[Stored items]
===============
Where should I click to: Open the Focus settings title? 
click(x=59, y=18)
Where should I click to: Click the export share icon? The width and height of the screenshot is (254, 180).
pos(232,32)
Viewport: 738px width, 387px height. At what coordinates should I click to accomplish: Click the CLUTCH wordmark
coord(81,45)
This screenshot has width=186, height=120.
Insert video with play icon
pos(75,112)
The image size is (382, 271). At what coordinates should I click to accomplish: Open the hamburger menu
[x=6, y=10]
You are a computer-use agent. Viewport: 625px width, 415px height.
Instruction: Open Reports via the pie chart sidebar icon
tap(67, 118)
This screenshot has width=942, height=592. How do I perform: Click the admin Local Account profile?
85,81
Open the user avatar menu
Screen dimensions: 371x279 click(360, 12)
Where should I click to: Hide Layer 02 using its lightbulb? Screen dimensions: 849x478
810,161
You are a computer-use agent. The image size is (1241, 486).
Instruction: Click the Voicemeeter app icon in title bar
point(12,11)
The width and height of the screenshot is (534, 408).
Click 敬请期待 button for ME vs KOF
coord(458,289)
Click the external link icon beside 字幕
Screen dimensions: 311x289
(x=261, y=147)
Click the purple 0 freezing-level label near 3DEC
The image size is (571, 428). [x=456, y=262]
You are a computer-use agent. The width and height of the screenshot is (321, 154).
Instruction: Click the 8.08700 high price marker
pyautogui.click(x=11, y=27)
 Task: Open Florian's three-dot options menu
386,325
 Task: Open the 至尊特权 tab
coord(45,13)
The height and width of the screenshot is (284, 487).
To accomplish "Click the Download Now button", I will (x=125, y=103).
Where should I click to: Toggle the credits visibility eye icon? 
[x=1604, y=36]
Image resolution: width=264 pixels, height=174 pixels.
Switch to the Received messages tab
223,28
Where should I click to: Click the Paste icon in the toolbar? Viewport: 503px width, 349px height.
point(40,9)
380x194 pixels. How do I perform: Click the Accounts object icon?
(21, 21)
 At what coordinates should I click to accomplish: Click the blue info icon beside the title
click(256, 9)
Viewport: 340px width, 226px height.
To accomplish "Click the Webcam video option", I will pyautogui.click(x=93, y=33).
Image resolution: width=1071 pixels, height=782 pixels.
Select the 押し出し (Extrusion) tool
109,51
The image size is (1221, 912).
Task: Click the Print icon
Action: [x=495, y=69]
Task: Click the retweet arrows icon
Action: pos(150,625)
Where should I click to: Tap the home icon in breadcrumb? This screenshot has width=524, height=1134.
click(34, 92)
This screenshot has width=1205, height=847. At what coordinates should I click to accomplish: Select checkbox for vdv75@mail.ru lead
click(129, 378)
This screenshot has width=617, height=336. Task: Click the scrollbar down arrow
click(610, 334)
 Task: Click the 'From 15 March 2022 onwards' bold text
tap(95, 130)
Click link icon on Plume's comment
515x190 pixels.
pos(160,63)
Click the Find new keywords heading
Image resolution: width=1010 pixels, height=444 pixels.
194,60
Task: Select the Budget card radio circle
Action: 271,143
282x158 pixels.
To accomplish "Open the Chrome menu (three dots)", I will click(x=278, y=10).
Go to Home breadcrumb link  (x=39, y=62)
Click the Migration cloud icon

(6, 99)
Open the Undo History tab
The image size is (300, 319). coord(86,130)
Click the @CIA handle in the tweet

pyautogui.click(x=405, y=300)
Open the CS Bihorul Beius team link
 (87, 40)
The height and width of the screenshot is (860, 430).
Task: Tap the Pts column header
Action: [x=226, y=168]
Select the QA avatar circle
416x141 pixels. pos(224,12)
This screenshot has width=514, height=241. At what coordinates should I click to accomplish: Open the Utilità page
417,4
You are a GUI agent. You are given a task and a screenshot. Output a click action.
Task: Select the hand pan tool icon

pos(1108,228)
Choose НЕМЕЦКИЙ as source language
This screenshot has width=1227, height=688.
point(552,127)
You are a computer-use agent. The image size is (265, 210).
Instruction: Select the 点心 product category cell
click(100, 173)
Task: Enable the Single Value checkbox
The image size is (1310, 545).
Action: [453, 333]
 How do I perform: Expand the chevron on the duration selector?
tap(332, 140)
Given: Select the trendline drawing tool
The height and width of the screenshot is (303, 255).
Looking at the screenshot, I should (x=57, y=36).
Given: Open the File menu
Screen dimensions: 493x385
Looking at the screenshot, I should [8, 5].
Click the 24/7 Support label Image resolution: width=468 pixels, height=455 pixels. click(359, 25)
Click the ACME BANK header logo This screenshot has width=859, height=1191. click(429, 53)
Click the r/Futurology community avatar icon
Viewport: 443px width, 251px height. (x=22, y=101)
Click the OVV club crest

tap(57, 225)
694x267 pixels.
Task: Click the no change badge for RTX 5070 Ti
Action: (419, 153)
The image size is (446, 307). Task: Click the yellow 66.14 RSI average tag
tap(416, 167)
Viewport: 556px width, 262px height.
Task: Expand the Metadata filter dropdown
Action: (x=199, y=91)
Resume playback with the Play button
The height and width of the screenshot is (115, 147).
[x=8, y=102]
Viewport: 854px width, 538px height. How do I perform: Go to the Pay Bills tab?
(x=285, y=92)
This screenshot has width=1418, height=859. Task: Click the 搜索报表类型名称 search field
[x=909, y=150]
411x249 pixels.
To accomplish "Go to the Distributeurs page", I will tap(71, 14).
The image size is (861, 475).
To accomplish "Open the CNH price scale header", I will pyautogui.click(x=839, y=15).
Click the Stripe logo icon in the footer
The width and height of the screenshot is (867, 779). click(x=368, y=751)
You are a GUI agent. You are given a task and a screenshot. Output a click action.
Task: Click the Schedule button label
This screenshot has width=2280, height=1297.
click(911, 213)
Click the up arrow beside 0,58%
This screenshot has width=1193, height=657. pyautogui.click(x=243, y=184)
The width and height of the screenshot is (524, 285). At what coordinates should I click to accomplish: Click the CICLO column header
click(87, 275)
===============
* **Your instructions**: Repeat word for word the lines above that run from the line containing "Select the QA avatar circle" through the line containing "Given: Select the trendline drawing tool", both ends included, and nothing else.

* **Result of this exercise**:
Select the QA avatar circle
416x141 pixels. pos(224,12)
This screenshot has width=514, height=241. At what coordinates should I click to accomplish: Open the Utilità page
417,4
You are a GUI agent. You are given a task and a screenshot. Output a click action.
Task: Select the hand pan tool icon

pos(1108,228)
Choose НЕМЕЦКИЙ as source language
This screenshot has width=1227, height=688.
point(552,127)
You are a computer-use agent. The image size is (265, 210).
Instruction: Select the 点心 product category cell
click(100, 173)
Task: Enable the Single Value checkbox
The image size is (1310, 545).
Action: [453, 333]
 How do I perform: Expand the chevron on the duration selector?
tap(332, 140)
Given: Select the trendline drawing tool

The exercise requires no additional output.